• _Tarefa pedida A_
Transcreva do artigo o trecho que vai de "O autor inicia" até "autores e construções.".
• _Tarefa pedida B_
Reproduza palavra por palavra o trecho dos registos que vai da linha que contém "Task: Click the Start your day heading" até à linha que contém "tap(1146, 257)", ambas incluídas.

• _Artigo_
31.12.07

Um novo ano. Outra e a mesma história.

Porque é momento de recomeços, saúdo-vos.

Porque é tempo de promessas, compromissos, desejos cheios e fortunas, proponho a leitura de uma pequena parte de um livro escrito pelo Dr. Óscar F. Gonçalves.
O autor inicia o seu livro resgatando D. Quixote, heróico cavaleiro, esquecido por tantos mas, por outros mais, figura de referência, para nos falar de narrativas, de histórias de vida, de contos, de autores e construções.

Apresento o texto por uma razão vasta. Pelas palavras que usamos e gastamos, pelo silêncio caro que por vezes procuramos ou perdemos, pela autoria desejada e conquistada da nossa própria história de vida (perdida a história dos nossos, num resgate que se impõe), por D. Quixote e pelo sorriso que me desperta, por todos os motivos que me lembrei e não escrevi e por todos aqueles encontrados pelo leitor, os quais gostaria de conhecer.

Entradas de dados
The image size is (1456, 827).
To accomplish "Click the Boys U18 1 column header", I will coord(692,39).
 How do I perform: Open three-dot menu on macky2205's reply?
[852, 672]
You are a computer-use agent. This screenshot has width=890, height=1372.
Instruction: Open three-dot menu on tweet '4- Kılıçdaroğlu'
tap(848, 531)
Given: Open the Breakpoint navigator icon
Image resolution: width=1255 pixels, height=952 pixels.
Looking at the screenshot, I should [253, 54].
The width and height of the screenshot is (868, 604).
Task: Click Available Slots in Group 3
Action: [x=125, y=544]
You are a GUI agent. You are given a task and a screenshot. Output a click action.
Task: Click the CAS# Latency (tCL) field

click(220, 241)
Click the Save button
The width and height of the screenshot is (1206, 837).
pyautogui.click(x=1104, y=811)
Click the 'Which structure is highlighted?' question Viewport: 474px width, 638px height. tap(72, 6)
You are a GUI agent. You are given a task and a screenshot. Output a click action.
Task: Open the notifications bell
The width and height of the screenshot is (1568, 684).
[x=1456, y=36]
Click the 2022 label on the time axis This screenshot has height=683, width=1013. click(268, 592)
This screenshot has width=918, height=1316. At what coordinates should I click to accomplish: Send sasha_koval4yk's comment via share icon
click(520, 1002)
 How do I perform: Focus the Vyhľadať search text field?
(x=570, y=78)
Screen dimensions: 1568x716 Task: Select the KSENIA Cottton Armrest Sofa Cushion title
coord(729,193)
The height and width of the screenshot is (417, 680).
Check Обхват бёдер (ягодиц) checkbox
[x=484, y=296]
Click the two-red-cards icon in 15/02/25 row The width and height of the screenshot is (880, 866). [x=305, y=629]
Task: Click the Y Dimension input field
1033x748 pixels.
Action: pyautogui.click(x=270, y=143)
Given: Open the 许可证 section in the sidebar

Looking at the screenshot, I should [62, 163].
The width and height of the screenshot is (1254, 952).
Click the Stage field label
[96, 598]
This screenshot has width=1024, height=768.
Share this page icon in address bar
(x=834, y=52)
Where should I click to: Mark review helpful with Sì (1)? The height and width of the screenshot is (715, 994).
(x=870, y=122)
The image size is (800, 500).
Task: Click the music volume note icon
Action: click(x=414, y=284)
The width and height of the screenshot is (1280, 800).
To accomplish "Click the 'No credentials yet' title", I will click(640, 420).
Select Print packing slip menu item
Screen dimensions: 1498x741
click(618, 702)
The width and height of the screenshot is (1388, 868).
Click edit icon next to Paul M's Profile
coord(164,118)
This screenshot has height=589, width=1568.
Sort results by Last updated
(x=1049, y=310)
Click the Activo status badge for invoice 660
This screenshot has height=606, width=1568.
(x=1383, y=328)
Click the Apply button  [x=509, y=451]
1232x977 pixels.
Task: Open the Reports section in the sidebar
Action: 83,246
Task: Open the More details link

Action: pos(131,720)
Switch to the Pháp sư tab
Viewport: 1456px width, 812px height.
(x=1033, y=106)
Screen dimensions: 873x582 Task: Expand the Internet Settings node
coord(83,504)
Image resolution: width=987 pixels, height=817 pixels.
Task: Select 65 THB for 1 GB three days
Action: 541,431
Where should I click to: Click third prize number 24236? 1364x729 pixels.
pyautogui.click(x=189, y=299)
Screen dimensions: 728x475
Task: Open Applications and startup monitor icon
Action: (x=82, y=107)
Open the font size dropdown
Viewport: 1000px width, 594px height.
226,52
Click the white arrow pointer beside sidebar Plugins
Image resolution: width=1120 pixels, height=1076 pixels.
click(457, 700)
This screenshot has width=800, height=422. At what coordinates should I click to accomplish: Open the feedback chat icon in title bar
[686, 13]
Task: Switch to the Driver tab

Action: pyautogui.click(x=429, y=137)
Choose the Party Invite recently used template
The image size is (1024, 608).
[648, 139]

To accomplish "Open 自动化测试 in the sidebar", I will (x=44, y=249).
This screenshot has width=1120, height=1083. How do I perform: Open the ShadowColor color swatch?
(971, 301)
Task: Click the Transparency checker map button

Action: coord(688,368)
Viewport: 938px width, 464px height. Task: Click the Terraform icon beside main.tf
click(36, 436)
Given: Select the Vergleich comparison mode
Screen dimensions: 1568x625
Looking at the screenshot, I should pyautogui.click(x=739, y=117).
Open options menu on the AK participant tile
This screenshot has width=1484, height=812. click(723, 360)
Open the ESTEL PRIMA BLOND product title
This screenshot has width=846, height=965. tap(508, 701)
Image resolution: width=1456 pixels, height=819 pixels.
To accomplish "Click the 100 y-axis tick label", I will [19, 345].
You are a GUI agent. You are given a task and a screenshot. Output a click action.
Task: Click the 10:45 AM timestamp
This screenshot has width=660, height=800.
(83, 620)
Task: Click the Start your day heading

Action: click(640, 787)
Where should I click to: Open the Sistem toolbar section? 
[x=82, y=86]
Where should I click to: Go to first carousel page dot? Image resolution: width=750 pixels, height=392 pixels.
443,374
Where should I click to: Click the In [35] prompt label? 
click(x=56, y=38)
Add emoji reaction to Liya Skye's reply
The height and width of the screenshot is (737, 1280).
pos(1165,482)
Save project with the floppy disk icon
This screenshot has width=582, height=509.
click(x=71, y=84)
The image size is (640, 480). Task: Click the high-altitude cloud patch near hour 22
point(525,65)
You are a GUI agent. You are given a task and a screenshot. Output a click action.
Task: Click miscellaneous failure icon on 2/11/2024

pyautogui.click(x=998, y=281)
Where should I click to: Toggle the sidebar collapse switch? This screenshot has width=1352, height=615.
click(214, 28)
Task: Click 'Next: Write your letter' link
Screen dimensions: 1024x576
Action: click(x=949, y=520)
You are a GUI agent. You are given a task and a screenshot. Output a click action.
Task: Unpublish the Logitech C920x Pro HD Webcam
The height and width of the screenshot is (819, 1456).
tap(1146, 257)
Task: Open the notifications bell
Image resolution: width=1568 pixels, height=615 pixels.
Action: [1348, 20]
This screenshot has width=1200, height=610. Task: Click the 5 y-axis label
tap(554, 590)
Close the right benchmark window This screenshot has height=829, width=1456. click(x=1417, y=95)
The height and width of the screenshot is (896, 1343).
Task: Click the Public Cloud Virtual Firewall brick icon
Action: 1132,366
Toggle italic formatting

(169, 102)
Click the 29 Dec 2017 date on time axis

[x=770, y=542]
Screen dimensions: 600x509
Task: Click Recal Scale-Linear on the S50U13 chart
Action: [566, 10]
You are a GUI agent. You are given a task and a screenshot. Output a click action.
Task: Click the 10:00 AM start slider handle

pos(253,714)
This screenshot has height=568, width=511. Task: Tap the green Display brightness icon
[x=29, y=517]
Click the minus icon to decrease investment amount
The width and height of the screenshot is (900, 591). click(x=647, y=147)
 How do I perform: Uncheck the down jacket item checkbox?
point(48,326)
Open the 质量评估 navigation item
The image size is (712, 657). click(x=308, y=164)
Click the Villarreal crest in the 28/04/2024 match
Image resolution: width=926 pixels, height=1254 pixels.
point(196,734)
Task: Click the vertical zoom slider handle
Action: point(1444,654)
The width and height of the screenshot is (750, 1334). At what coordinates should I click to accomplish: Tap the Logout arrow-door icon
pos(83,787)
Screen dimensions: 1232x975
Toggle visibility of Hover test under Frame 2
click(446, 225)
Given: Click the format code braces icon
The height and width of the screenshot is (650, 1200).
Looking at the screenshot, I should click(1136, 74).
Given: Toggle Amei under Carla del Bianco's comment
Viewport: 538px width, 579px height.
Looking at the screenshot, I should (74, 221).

• _Resultado esperado A_
O autor inicia o seu livro resgatando D. Quixote, heróico cavaleiro, esquecido por tantos mas, por outros mais, figura de referência, para nos falar de narrativas, de histórias de vida, de contos, de autores e construções.

• _Resultado esperado B_
Task: Click the Start your day heading

Action: click(640, 787)
Where should I click to: Open the Sistem toolbar section? 
[x=82, y=86]
Where should I click to: Go to first carousel page dot? Image resolution: width=750 pixels, height=392 pixels.
443,374
Where should I click to: Click the In [35] prompt label? 
click(x=56, y=38)
Add emoji reaction to Liya Skye's reply
The height and width of the screenshot is (737, 1280).
pos(1165,482)
Save project with the floppy disk icon
This screenshot has width=582, height=509.
click(x=71, y=84)
The image size is (640, 480). Task: Click the high-altitude cloud patch near hour 22
point(525,65)
You are a GUI agent. You are given a task and a screenshot. Output a click action.
Task: Click miscellaneous failure icon on 2/11/2024

pyautogui.click(x=998, y=281)
Where should I click to: Toggle the sidebar collapse switch? This screenshot has width=1352, height=615.
click(214, 28)
Task: Click 'Next: Write your letter' link
Screen dimensions: 1024x576
Action: click(x=949, y=520)
You are a GUI agent. You are given a task and a screenshot. Output a click action.
Task: Unpublish the Logitech C920x Pro HD Webcam
The height and width of the screenshot is (819, 1456).
tap(1146, 257)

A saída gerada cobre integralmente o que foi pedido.